By | January 4th, 2018
Posted in Columns | % Comments

Back in May of 2017, I started writing for Multiversity Comics, with a micro review of “Spider-Gwen” #20. While the first draft was anything but micro (I sent in about a full review’s worth of material I had to chop down), writing was a surprising struggle. The more I looked at the book, the more I thought about it, the more I noticed I had never paid much attention to the comics I was reading.

Now, that may seem like an extreme statement but I want to make the distinction here between paying attention to the story aspects of a comic (i.e. the plot, the narrative, the characters) and the craft that built and conveyed the story to the readers (i.e. the techniques employed). For example, for one of the my favorite DC comics, “52,” I could tell you pretty closely, beat for beat what happens in the comic and what I love about the comic but if you were to ask me to pointing to the creative decisions that made me love it, I would have had trouble.

Let me take a step back and set the stage a little more concretely.

At the onset of 2017, I’d been reading comics in their non-trade format for a little over two years. While, as with most people, my actual relationship with comics is significantly more complex, with years of drought and multiple returns, this is the instance which has defined my current comics reading habits.

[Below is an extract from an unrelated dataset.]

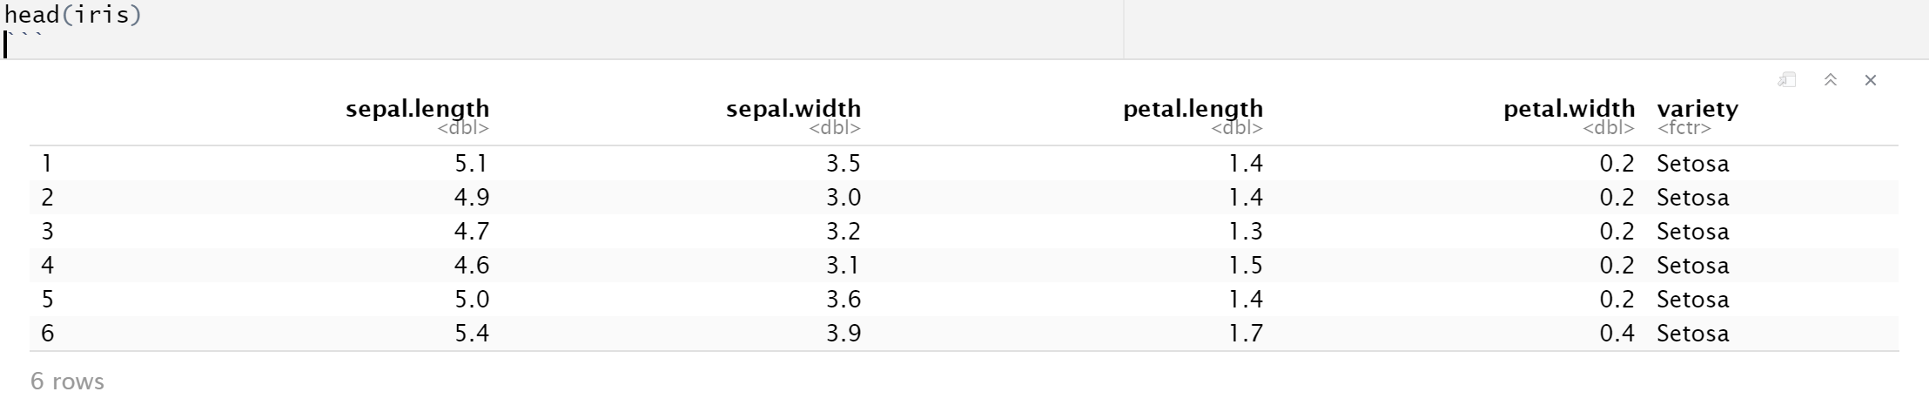Screen dimensions: 1929x412
Task: Click the variety column header
Action: point(1697,109)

I was actively reading a large number of comics via a variety of sources. Although my pull-list was fairly small (only about 15-20 titles a month, maybe less), I read in trade via my library or through ComiXology. I was consuming a lot of comics, at least a volume/four-five issues a day, which, when combined with my busy schedule, only served to make my engagement with each issue/volume smaller.

Beyond questions such as “what just happened” and “did it make sense,” I didn’t give the comics I read much thought above “did I like it or not?” If a book came along that was either excellent (“The Vision”) or atrocious (“Age of Ultron”), I’d have plenty of thoughts but for the books that weren’t on either extreme, they all fell into this amorphous mess of comics that I categorized as “good,” with the implication that this was a fairly non-committal “good.” A “this is good enough to read and take up a few minutes of my day but nothing more.” These were comics I’d read and then not give a second thought to, relegating them to the back of my library.

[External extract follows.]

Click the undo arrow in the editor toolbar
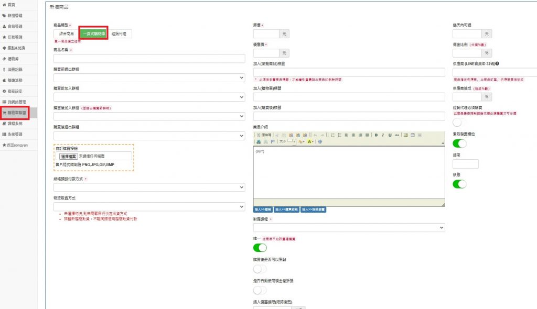The height and width of the screenshot is (309, 537). [x=315, y=135]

Obviously, this is an oversimplification. There was a hierarchy within my mind of which books were better than others. I would rather read an issue of “Spider-Gwen” than the newest issue of “Constantine: The Hellblazer,” even though I enjoyed both series. This didn’t matter so much for the first few months of the year as I had no reason to engage further. Almost none of my friends actively kept up with comics and the ones that did weren’t reading the same series. However, once I started reviewing for the site, I had to start taking a deeper look at the comics I was reading – starting with “Spider-Gwen.”

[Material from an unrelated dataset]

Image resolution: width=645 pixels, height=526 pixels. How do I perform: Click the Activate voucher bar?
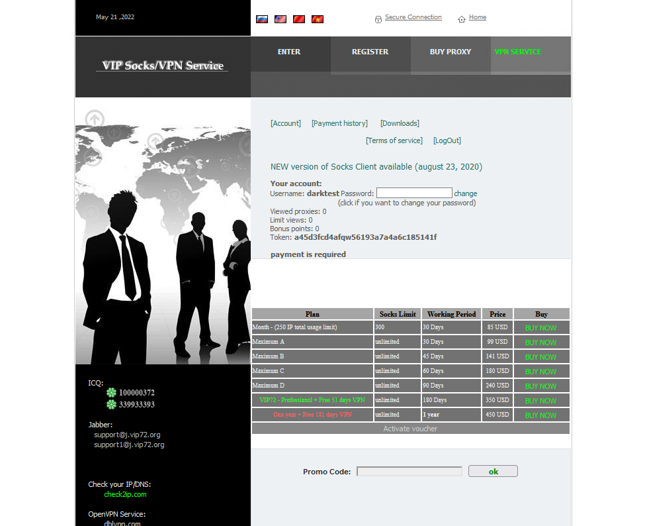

When I completed my first micro, as I mentioned earlier, I had to look at the comic not through the glazed over-eyes of someone who is consuming too many comics in one day but through the eyes of a critic. So, I sat down at my computer, pulled up the issue on my tablet, and…I sat there for an hour, staring at the pages. At first, it was just to give myself time to think but the more I thought, the more I couldn’t come to any conclusion. Was the comic bad? Was it good? I didn’t know where to put it or how to grade it. It was just another one of those comics that I didn’t think about.

So, I put that on the backburner and turned my attention to what I knew best, dissecting the story via close reading. What in the text was working, what wasn’t and how had the narrative shifted and morphed since the time that I unequivocally loved it. By my wording, I may have made it seem like I was unequipped to talk about comics in a critical way, this wasn’t true. I knew how to dissect a story and to find it’s thematic and structural flaws and strengths but my problem was that I did not have the proper tools to articulate what made good art good.

Continued below

I had never consciously considered what made great comics such as “Hellboy” good. I couldn’t tell you what technique turned a simple nine panel grid into something more, what coloring choice enhanced a scene’s tone and thematic relevance, or how backgrounds are used or not used to set the scene or highlight the action. I could tell you, in great detail, what made the comics I loathed bad but I had trouble doing the inverse. Even what I saw as bad was surface level at best. It was all story related, which, while important, doesn’t get to the core of comics, the interplay between story, art, and audience.

This was especially true for comics that were just middling. If I couldn’t tell you what parts of a comic were good, how could I identify when it was just okay? The why of the critique was missing and that is the most important part of any analysis.

That first micro was an eye-opener and, thankfully, I was given an article by Brian, my editor, on how to talk about art. That, combined with Scott McCloud’s “Understanding Comics” helped me to find the tools I needed to begin chipping away at why I found that second issue of “Spider-Gwen’s” Predators storyline lacking and also why it continued to keep my interest.

While that micro was still fairly rough (I still focused too much on the overall plotting issues instead of the craft of the issue), the more reviews I read, the more comic analysis I paid attention to, and the more I wrote, the better I got at judging the comics I was reviewing. However, this didn’t translate to the comics I was actively following on my own.

This was, in my eyes at least, bad.

I’m sure that most people don’t have existential crises about the way they approach their interaction with media but I did.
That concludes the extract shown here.